Typically a corneal foreign body is unilateral, has been blown into your eye by the wind, or it has occurred as a high-velocity injury as a result of hammering metal, for example, or working underneath a car. Or such an injury may be related to occupations such as building or gardening. Of course, you can reduce the risk of a corneal foreign body getting into your eye by wearing eye protection. Once you are affected, however, you will be aware of the sensation of a foreign body in your eye. A corneal foreign body is also likely to cause pain, irritation, a watering eye, sometimes a red eye and even blurred vision.
The ophthalmologist will see the corneal foreign body stuck on the surface of the cornea and, if it is a conjunctival sub-tarsal foreign body, they will be able to see linear corneal scratches by using a fluorescein stain. Just occasionally the foreign body has in fact washed out, but if it was metal, it might leave a corneal rust ring. This rust ring is the staining of the epithelium and superficial stroma with the ferrous content from the metal.
If you leave a corneal foreign body, you could suffer from swelling and even infection, with a corneal ulcer (keratitis) posing a risk to your vision.

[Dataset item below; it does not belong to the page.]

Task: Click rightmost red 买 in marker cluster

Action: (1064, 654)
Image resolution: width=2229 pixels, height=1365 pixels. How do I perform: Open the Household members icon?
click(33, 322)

When your ophthalmologist prepares your history, you need to explain to them exactly what has happened. You need to tell them when the corneal foreign body went into your eye, whether it was a high-speed particle, whether it could have been metal, possibly leaving a rust ring,  which is called haemosiderosis. You also need to let them know if it could be matter from the garden, as vegetable matter raises the risk of secondary fungal infection. The ophthalmologist will then examine your eye and remove the corneal foreign body.